Vous pourrez commencer votre promenade dans Chisinau la juive par une découverte du grand marché de la ville, Piata centrale, sympathique dédale aux milles saveurs où il est possible de déguster les produits des campagnes environnantes, souvent vendus directement par leurs producteurs. Miels, fromages, fruits séchés, vins… c’est un agréable panorama gastronomique moldave que vous pourrez découvrir à Piata Centrale. Prenez des forces en vous nourrissant, parmi les portefaix et à l’ombre des acacias, de quelques chachliks agrémentés de kvas, cette boisson rafraichissante à base de blé, puis dirigez-vous vers le centre-ville, en prenant la rue Armeneasca, la rue des Arméniens, jusqu’au croisement avec la rue Columna. Vous tomberez rapidement sur l’intersection avec la rue Habad Liubavici, dans laquelle se trouve, au numéro 8, la seule synagogue de Chisinau encore ouverte de façon permanente. Construite en 1888 par l’architecte T. Ghinger, cette synagogue, parfois nommée sous son nom yiddish Gleizer Shil (synagogue des vitriers), est actuellement gérée par la communauté Loubavich, qui dispose d’un Beith Chabad à proximité. D’aspect extérieur relativement humble (elle a été en partie détruite durant la Seconde Guerre mondiale), sa salle centrale a été très bien réhabilitée.

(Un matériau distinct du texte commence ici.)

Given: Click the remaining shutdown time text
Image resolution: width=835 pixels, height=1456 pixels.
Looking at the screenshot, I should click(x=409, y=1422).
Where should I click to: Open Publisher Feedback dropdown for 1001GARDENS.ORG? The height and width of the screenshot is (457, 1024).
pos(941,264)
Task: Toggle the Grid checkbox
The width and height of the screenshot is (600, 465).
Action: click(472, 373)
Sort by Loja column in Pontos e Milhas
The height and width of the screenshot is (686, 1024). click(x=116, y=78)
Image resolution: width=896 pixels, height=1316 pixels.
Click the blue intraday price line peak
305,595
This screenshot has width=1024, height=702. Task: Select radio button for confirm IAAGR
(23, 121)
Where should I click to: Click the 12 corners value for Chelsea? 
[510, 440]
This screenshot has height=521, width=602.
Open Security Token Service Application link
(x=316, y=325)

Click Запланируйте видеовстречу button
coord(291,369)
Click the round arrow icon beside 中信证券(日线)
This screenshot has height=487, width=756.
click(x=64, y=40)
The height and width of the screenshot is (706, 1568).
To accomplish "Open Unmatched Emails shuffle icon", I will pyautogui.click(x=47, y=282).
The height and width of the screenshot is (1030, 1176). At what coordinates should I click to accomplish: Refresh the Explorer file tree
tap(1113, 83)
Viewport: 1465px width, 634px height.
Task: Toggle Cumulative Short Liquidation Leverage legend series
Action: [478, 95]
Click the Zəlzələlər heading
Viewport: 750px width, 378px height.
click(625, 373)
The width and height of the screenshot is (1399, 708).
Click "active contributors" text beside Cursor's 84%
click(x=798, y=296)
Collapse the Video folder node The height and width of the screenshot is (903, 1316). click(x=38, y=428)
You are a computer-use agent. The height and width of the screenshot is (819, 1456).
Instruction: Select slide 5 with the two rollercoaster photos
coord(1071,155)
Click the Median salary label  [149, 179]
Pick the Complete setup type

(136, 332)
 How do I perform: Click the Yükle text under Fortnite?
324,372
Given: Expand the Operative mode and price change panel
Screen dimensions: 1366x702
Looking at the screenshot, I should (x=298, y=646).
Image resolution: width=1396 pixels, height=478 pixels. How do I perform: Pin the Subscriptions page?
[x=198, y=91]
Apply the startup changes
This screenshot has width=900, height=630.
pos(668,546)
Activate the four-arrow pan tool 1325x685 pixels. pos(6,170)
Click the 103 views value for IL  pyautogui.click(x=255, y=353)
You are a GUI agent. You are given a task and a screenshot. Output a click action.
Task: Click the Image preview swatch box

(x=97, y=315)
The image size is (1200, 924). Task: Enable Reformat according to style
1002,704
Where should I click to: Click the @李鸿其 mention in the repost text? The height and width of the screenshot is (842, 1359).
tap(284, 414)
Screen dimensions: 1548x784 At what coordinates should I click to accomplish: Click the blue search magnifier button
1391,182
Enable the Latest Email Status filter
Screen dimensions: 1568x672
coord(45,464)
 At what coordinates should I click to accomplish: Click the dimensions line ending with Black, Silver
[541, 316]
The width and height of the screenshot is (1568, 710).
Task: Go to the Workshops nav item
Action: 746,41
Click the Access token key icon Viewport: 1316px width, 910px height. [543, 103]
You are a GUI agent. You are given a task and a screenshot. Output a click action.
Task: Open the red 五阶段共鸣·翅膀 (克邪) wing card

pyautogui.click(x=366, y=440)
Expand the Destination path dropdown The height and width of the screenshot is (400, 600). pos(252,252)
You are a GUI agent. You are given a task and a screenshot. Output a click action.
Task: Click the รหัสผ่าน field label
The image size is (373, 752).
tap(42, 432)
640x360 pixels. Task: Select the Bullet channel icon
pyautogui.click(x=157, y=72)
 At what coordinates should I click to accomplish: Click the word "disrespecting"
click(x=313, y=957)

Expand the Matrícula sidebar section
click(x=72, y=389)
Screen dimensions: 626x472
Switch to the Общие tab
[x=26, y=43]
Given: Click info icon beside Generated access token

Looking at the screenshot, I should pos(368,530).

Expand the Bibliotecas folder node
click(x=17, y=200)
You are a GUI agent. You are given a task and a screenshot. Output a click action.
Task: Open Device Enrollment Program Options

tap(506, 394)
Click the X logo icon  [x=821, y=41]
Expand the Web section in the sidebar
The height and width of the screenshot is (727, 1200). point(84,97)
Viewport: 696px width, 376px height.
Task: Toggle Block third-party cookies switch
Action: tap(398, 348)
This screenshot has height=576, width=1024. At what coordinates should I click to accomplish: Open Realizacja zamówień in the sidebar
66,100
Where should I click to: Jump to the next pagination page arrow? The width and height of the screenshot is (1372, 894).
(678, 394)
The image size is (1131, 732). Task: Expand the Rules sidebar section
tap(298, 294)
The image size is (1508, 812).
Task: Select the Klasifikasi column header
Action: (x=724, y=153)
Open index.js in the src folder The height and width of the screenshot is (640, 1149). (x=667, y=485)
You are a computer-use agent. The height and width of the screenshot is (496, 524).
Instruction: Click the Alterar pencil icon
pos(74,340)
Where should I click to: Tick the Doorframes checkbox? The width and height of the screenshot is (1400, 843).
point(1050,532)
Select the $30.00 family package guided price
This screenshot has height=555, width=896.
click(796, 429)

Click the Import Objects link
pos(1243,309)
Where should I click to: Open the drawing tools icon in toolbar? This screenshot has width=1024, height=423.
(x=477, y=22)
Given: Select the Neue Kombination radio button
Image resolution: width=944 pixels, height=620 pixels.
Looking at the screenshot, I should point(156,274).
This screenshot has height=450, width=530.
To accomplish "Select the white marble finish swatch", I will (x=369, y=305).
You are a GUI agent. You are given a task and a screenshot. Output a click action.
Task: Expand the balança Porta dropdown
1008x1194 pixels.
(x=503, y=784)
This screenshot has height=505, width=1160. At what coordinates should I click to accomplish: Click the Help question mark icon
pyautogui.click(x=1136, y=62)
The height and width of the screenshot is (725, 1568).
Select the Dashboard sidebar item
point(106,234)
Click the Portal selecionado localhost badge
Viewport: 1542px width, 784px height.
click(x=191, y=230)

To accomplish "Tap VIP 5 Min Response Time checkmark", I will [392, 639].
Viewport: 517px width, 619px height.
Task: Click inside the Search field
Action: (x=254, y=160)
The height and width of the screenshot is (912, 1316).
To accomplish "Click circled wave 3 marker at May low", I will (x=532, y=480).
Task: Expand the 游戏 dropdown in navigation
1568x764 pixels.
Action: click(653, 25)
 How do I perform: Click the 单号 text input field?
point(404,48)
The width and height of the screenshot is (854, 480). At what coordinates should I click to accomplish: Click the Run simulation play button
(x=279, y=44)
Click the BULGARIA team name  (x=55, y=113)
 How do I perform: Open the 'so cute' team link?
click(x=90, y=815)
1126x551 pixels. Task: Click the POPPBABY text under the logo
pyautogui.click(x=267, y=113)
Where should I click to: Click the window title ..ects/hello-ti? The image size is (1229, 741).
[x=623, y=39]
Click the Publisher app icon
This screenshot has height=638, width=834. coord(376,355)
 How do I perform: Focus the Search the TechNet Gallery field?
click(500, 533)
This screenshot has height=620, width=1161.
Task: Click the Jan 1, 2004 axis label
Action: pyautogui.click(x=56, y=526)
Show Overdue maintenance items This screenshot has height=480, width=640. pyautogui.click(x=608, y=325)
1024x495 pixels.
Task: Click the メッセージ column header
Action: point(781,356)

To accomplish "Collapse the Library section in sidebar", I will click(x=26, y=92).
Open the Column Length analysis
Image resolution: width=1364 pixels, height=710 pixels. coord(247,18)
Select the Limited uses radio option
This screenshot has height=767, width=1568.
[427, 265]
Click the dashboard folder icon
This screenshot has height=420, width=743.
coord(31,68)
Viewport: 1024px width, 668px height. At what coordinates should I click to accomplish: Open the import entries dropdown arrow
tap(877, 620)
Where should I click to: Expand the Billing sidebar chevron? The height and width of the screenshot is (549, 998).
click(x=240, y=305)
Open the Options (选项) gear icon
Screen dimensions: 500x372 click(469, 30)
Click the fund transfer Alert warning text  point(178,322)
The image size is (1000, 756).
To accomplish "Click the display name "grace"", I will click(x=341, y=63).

En remontant la rue Habad Liubavici, vous arriverez sur la rue Vasile Alexandri, que vous descendrez ensuite de quelques pas pour vous retrouver face à l’un des vestiges les plus marquants de l’histoire juive de Bessarabie, ceux d’une impressionnante yeshivah, dont la façade s’étend sur une cinquantaine de mètres. Celle-ci fut construite en 1860 par la communauté hassidique de la ville – la Bessarabie était effectivement un pôle majeur de rayonnement de la pensée du Baal Shem Tov, cherchant alors à contrer l’influence croissante de la Haskalah sur la communauté. La yeshivah de Kishinev était considérée comme l’une des plus importantes du sud de l’Empire russe et attirait des élèves venus aussi bien de Bessarabie que de Podolie et d’autres régions actuellement en Ukraine. Massive et en relatif bon état, la yeshivah de Chisinau servait encore il y a peu d’entrepôt aux ferrailleurs du quartier. Désormais classée monument historique, elle est en attente de réhabilitation.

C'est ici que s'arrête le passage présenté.